Regardless of one’s personal feeling about LGBTQ+ issues, paying for service members to attend pride parades is inherently political, likely violates the Hatch Act, and in no way contributes to military readiness. Did even one JAG even think about that?

Likewise in 2023, the Air Force issued a separate memo that “empowered” Air Force officials to “plan and conduct” activities" related to “rainbow month,” including drag shows, like the 2022 drag show at Joint Base Langley-Eustis. (I may be a few revisions out of currency, but I seem to recall that a slew of Air Force Instructions, like 34-223 and 51-902, specifically task JAGS to ensure military members don’t spend federal dollars in support of private organizations or to ensure military members don’t overtly support partisan political causes.) In addition to the fact that active financial support for pride events was illegal (which it was), it was also divisive and destructive of morale.

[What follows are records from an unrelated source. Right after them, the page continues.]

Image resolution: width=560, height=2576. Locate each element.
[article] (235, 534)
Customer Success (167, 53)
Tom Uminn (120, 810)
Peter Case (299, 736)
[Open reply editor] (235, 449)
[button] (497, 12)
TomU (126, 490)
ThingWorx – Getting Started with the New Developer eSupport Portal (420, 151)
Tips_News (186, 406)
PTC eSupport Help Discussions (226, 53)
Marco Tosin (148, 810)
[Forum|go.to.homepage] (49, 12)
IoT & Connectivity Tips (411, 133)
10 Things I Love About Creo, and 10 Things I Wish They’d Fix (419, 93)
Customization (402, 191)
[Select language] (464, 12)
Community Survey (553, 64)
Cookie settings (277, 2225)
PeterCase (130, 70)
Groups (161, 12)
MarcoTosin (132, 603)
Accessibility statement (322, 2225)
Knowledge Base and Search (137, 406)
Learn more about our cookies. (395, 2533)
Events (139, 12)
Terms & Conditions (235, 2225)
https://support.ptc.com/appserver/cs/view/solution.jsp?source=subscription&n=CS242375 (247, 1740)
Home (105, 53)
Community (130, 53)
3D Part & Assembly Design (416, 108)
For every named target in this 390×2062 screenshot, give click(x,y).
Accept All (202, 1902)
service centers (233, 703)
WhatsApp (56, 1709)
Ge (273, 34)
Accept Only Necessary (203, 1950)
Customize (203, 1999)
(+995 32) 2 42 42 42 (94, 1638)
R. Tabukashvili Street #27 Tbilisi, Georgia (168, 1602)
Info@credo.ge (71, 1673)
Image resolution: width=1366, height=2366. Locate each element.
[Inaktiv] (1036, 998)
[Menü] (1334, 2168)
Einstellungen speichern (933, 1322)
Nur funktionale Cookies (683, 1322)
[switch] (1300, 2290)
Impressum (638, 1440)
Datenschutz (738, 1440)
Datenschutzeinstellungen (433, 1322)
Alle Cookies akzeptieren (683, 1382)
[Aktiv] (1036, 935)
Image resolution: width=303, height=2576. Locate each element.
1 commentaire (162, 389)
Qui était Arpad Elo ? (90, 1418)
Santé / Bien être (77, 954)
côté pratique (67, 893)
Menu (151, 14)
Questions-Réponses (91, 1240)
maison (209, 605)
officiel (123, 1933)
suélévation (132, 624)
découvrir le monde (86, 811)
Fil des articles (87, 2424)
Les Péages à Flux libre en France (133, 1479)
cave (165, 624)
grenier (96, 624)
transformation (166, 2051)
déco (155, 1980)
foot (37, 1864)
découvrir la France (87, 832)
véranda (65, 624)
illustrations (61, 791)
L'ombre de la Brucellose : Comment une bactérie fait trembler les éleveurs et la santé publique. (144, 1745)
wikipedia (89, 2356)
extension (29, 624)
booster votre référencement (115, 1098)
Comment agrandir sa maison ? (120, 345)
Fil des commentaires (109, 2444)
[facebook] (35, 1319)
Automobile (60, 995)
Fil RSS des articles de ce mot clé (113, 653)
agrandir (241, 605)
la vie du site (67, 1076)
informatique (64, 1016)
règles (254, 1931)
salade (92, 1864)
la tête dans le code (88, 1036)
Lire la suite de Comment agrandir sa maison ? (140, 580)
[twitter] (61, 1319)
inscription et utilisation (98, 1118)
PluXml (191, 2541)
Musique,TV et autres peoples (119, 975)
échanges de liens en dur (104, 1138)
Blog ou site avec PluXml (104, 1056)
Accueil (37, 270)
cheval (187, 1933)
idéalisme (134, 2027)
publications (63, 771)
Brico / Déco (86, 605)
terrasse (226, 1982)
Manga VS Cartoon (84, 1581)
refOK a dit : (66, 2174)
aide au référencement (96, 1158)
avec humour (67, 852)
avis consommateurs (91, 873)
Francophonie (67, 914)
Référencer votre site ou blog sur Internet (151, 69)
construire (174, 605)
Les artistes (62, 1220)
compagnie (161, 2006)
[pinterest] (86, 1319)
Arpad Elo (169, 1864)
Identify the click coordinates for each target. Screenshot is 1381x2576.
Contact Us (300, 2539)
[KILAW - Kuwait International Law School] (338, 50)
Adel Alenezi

It also seems that no seagoing JAG stood in the way as the Navy announced its employment of a “drag queen” as a “Navy Digital Ambassador.”

Apparently, in every such instance, the guardrails were under repair at the time of those events.

• Finally, I ask, “Where was Major General Lepper, a ‘79 USAFA grad, when, in 2022, his alma mater established a Stasi-like system of cadet political officers charged with enforcing racial and gender biases throughout the cadet leadership chain?”

I endorse my former mentor Major General Dunlap’s insistence that Congress vigorously demand a full explanation and use its Constitutional authority "to do whatever it takes to ensure that America’s defense establishment will have unfettered access to independent legal judgement.“

I, too, welcome a full examination of the roles that the various Judges Advocate played in the litany of recent legal, ethical, and disciplinary failures and embarrassments. I further endorse the mandate that JAGS actually be and act as independent stewards of the law.

But I caution my old boss to be careful about what he asks for … as we all might be forced to confront or confess what is uncovered.

Bruce T. Smith is a retired United States Administrative Law Judge, having served with the Department of Homeland Security for 11 years. He is a retired USAF Judge Advocate, having served for 21 years on active-duty, and in the Air National Guard and the Air Force Reserve.